Gene therapy involves utilizing DNA as a pharmaceutical tool to address diseases. Its concept revolves around the notion that DNA can be employed to either supplement or modify genes within the cells of an individual as a means of treating ailments. The most prevalent approach to gene therapy entails utilizing DNA encoding a functional, therapeutic gene to replace a defective gene.

Other methods involve directly rectifying a mutation or employing DNA encoding a therapeutic protein drug, rather than a natural human gene, for treatment. In gene therapy, the DNA carrying the therapeutic protein is encapsulated within a "vector," which facilitates the delivery of the DNA into cells within the body. Once inside, the DNA is expressed by the cellular machinery, resulting in the production of the therapeutic protein, thereby treating the patient's condition.

Researchers have endeavored to introduce genes directly into human cells, focusing on diseases caused by single-gene defects such as cystic fibrosis, hemophilia, muscular dystrophy, and sickle cell anemia. However, this has proven to be more challenging than modifying bacteria, primarily due to the complexities associated with transporting large segments of DNA and delivering them to the precise site on the gene.

Presently, most gene therapy investigations target cancer and hereditary diseases associated with genetic abnormalities. While antisense therapy is not strictly considered gene therapy, it is a related genetically-mediated therapeutic approach.

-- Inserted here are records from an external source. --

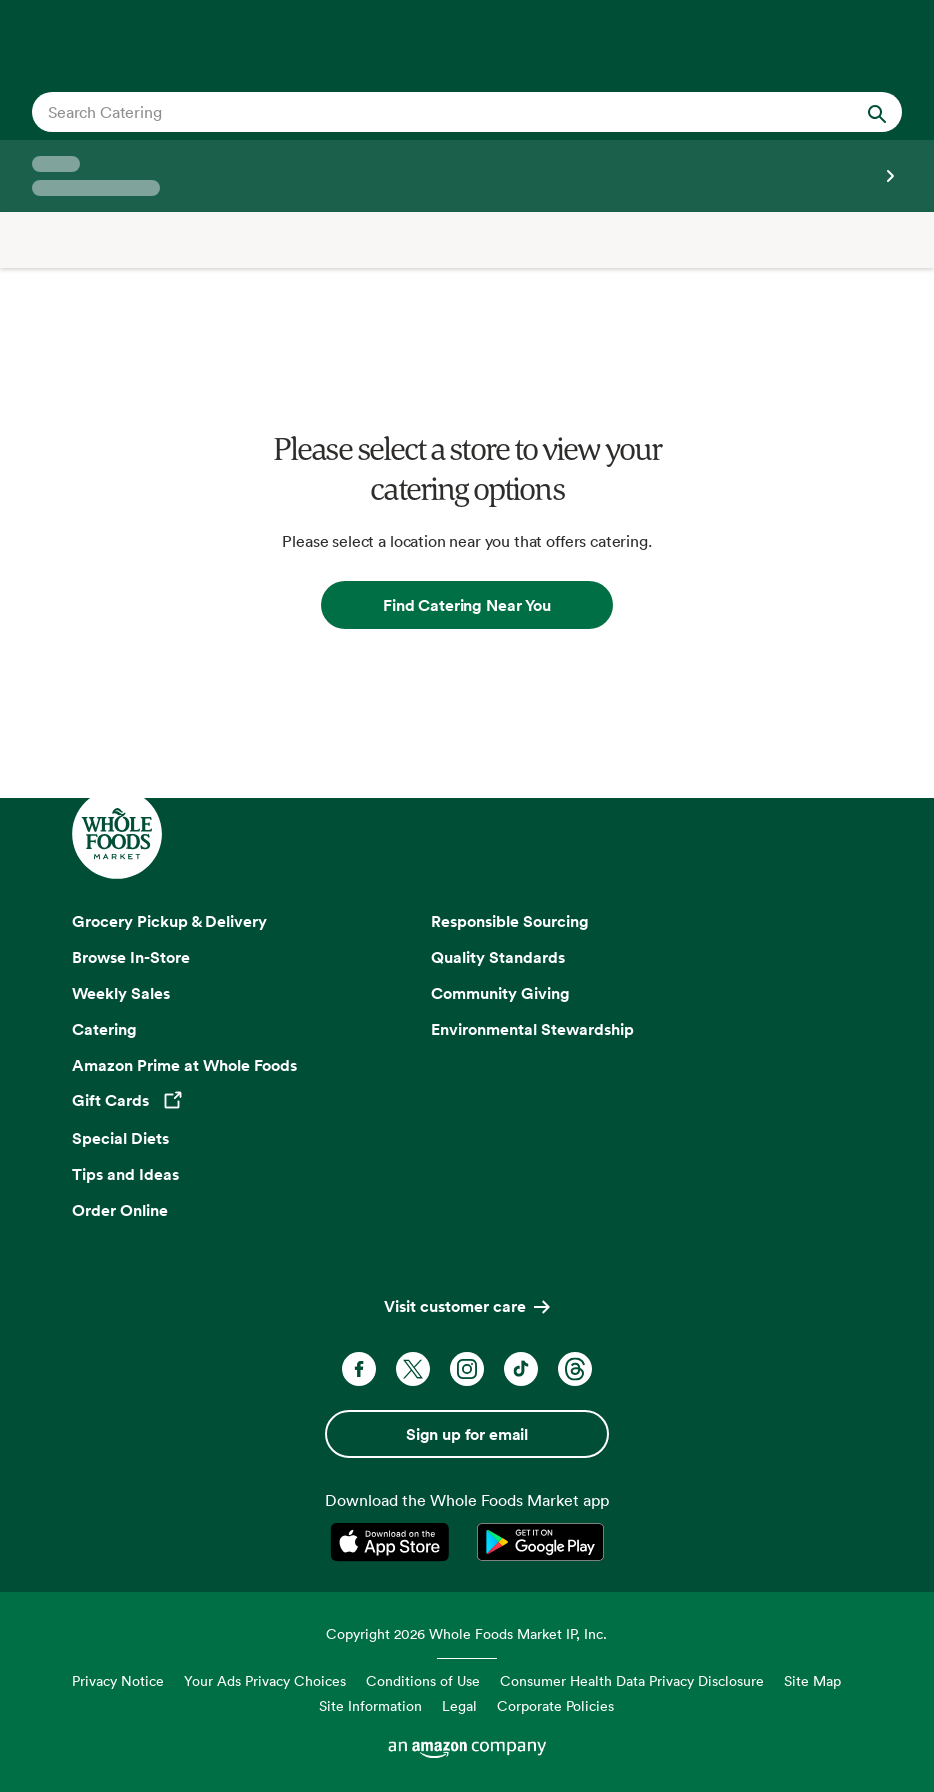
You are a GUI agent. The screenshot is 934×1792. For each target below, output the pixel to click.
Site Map (812, 1680)
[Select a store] (467, 176)
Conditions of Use (423, 1680)
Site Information (370, 1705)
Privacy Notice (118, 1680)
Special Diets (120, 1138)
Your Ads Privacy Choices (265, 1680)
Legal (459, 1705)
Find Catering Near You (466, 605)
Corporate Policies (555, 1705)
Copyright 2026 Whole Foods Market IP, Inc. (466, 1633)
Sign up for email (467, 1434)
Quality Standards (498, 957)
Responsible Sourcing (510, 921)
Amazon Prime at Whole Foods (184, 1065)
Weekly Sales (121, 993)
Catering (104, 1029)
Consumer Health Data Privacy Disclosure (632, 1680)
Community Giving (500, 993)
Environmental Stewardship (532, 1029)
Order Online (120, 1210)
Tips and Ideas (125, 1174)
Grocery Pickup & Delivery (169, 921)
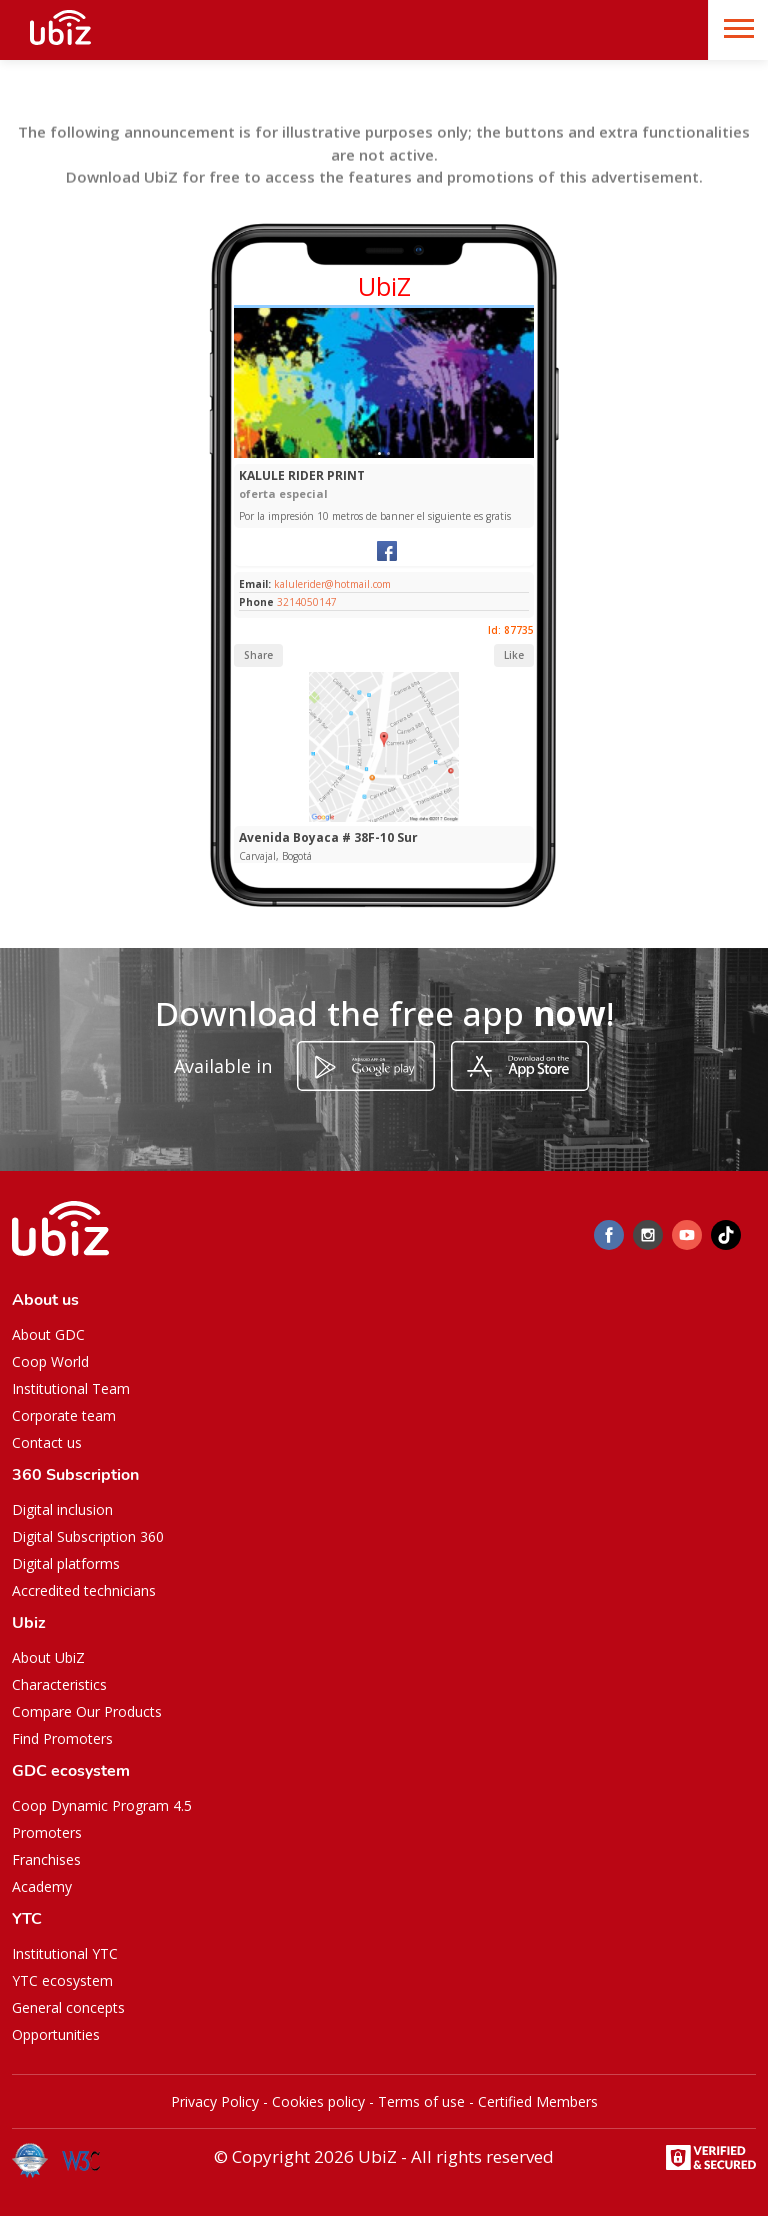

The predominant method of genetic engineering entails inserting a functional gene into an unspecified location in the host genome. This involves isolating and replicating the gene of interest, creating a construct containing all the necessary genetic components for proper expression, and subsequently integrating this construct into a random location in the host organism. Other techniques of genetic engineering encompass gene targeting and the elimination of specific genes using engineered nucleases such as zinc finger nucleases, engineered I-CreI homing endonucleases, or nucleases derived from TAL effectors. An illustration of gene-knockout mediated gene therapy is the elimination of the human CCR5 gene in T-cells to manage HIV infection, a method currently undergoing several human clinical trials.

Gene therapy can be categorized into two main types:

1. Somatic gene therapy

In somatic gene therapy, therapeutic genes are introduced into the somatic cells or the body of a patient. Any alterations and effects are confined to the individual patient and are not inherited by subsequent generations. Somatic gene therapy constitutes the primary focus of current basic and clinical research, utilizing mRNA to address diseases in individuals.

2. Germ line gene therapy

Germ line gene therapy involves modifying germ cells, namely sperm or eggs, by introducing functional genes that become integrated into their genomes. This approach allows the therapy to be heritable and passed on to future generations. Despite its potential effectiveness in combating genetic disorders and hereditary diseases, many jurisdictions presently prohibit its application in humans due to various technical and ethical considerations.